Task description: All that should come back is the lines of the data below from the one containing "Click the Apply" to the one containing "Open the font size dropdown", inclusive, exactly as they stand.
─── Records provided ───
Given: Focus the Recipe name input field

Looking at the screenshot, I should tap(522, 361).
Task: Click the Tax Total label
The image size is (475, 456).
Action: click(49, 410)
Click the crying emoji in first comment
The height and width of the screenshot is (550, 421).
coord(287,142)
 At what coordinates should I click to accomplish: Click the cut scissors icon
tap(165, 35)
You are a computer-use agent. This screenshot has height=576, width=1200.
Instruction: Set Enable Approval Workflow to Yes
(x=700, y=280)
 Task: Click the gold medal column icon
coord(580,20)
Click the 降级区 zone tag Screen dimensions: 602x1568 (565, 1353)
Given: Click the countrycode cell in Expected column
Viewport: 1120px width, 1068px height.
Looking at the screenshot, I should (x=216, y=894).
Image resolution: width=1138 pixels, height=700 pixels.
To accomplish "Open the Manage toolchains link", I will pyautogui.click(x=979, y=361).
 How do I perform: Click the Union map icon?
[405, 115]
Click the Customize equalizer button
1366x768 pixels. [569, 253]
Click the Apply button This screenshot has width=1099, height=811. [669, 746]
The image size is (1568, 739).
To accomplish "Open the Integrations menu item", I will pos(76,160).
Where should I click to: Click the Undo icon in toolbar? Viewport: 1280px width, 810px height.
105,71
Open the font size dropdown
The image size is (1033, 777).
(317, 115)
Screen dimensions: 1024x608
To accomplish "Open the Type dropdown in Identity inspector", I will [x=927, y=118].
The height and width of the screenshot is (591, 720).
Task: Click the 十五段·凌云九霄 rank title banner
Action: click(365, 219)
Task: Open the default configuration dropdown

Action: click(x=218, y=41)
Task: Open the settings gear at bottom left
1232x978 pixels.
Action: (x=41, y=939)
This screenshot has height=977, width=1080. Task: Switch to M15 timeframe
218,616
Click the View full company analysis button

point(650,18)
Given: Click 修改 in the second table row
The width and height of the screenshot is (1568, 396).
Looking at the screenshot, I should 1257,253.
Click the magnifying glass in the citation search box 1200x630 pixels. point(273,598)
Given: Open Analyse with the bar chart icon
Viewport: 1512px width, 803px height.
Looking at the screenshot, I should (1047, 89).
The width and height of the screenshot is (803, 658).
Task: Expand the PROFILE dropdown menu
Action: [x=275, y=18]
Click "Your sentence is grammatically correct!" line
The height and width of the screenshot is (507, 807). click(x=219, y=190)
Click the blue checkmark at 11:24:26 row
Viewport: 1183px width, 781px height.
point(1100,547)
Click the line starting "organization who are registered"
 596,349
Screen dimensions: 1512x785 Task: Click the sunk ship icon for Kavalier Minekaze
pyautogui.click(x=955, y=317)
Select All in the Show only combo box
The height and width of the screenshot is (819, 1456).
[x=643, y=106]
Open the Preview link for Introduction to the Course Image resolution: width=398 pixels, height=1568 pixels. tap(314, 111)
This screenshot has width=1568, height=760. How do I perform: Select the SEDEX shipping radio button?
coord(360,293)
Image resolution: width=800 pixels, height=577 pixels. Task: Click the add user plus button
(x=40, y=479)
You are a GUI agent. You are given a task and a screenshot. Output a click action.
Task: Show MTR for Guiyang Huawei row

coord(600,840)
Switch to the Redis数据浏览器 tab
───
Result of the exercise:
Click the Apply button This screenshot has width=1099, height=811. [669, 746]
The image size is (1568, 739).
To accomplish "Open the Integrations menu item", I will pos(76,160).
Where should I click to: Click the Undo icon in toolbar? Viewport: 1280px width, 810px height.
105,71
Open the font size dropdown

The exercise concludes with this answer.